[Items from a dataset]
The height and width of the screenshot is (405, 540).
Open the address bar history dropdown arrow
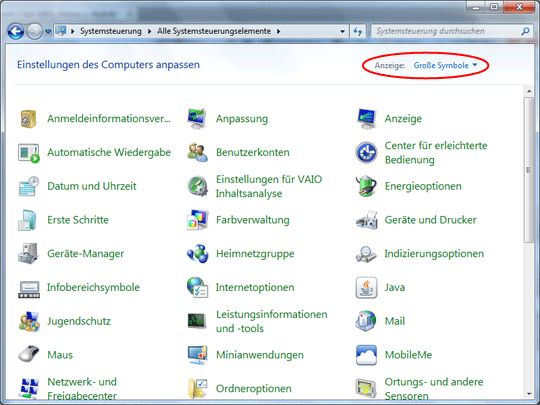[342, 31]
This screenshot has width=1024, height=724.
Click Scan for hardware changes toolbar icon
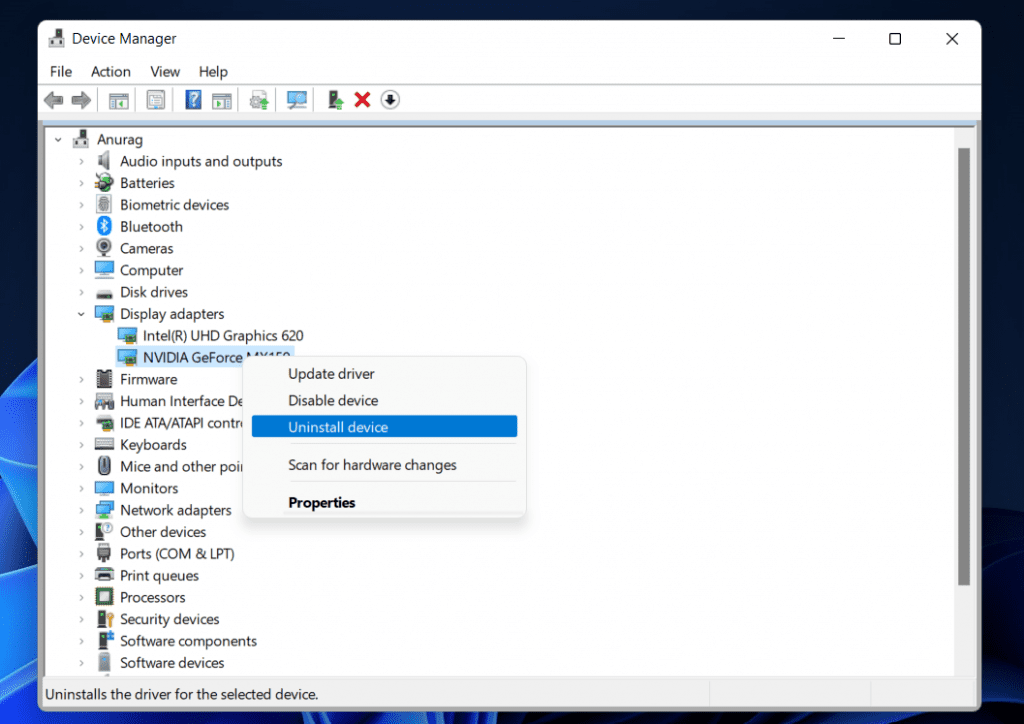(296, 99)
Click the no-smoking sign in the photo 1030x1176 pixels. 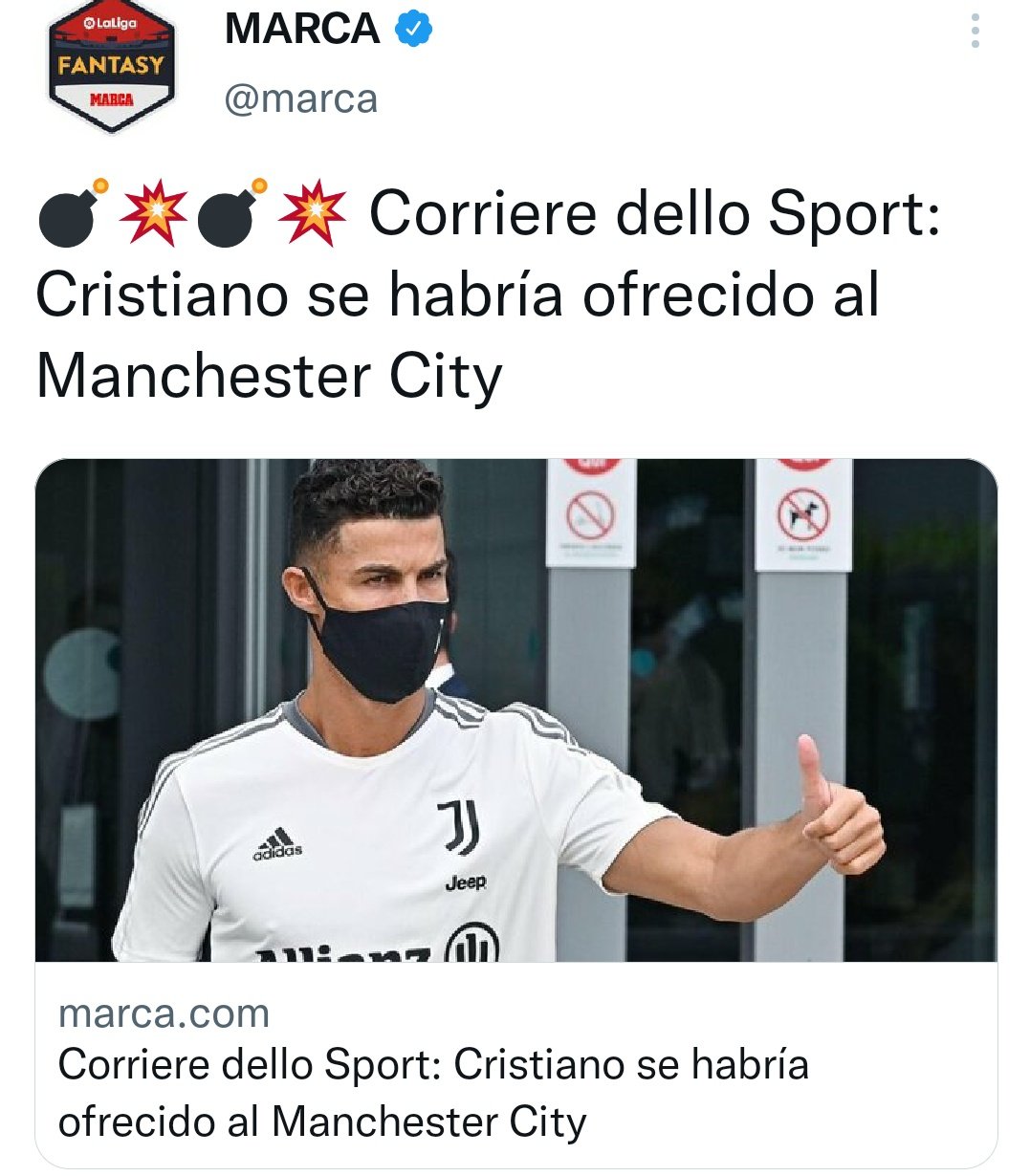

__EXERCISE__.
In the records above, find each line with the word "height" and copy it out.

__RESPONSE__.
The height and width of the screenshot is (405, 540).
This screenshot has width=1024, height=724.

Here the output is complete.